━━━ Reading text

The biggest hidden causes of weight grain or resistance to weight loss are the things that cause inflammation. And inflammation from anything that triggers weight gain by worsening insulin resistance.
What causes inflammation?
Hidden food allergies or sensitivities. Gluten and dairy are the most common culprits. But don’t switch to gluten-free or dairy-free options. Gluten-free cakes and cookies are still cake and cookies. They are still very high in sugar and refined carbs and flours. Just try soy yogurt with the sweeteners. You wouldn’t eat it!
Gut Problems. The microbiome – the 100 trillion bacteria in your gut – play an enormous role in metabolism and health. If you have bad bugs (from eating refined, high-sugar, carb, low-fiber diet or taking antibiotics, acid blockers) they can either trigger inflammation or alter how your food is broken down and absorbed. Fecal transplants from a thin to an obese person will change their metabolism. What’s next? Poop transplants for weight loss. Maybe!
Toxins. Science has discovered that common environmental chemicals (pesticides, household cleaners, make up, pollution and heavy metals) can be “obesogens." Chemicals that make you fat. In animal studies, giving rats a toxin caused weight gain even if they ate the same amount of calories and exercised the same.

━━━━━━
━━━ Recorded information

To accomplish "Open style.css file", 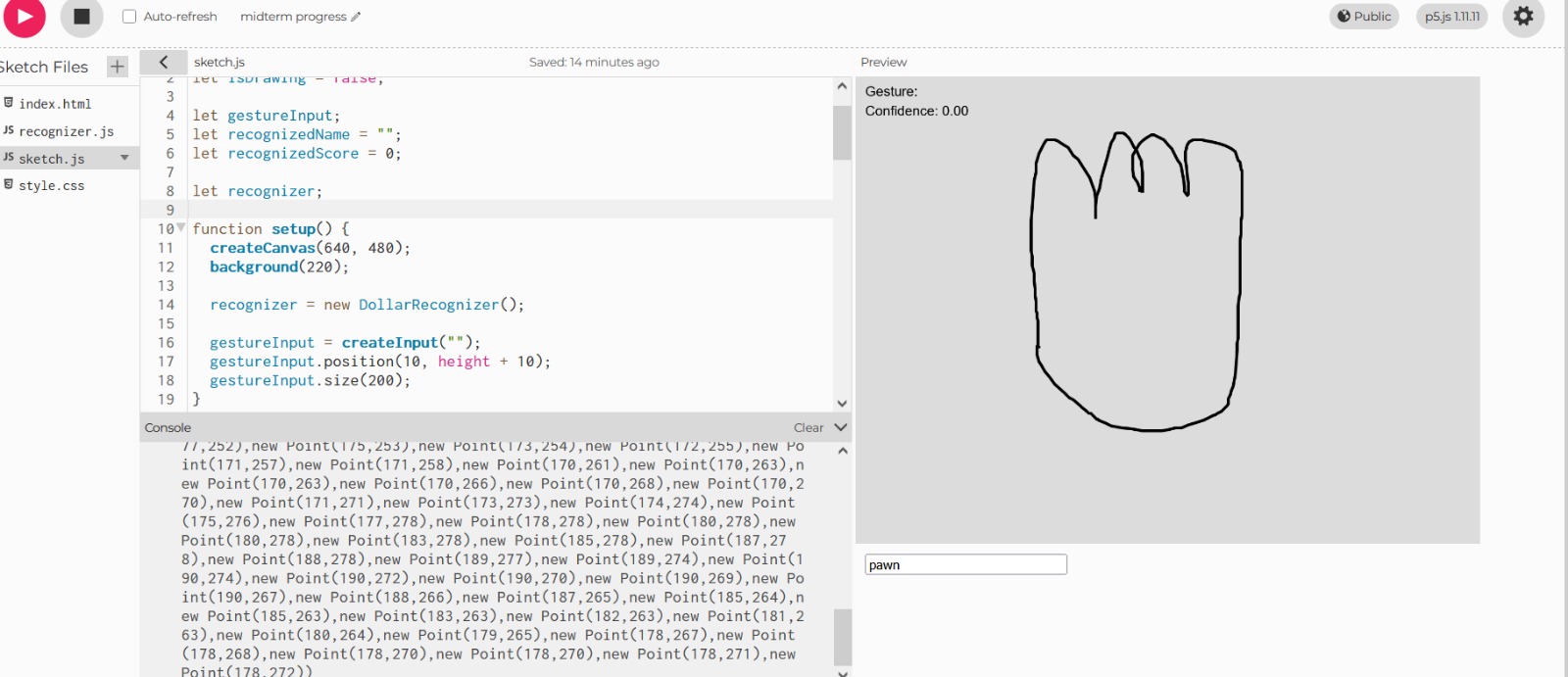I will click(x=51, y=185).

━━━━━━

### Task
From the reading on hidden causes of weight gain, list every common environmental chemical it names as a possible "obesogen."

### Solved exercise
pesticides, household cleaners, make up, pollution, heavy metals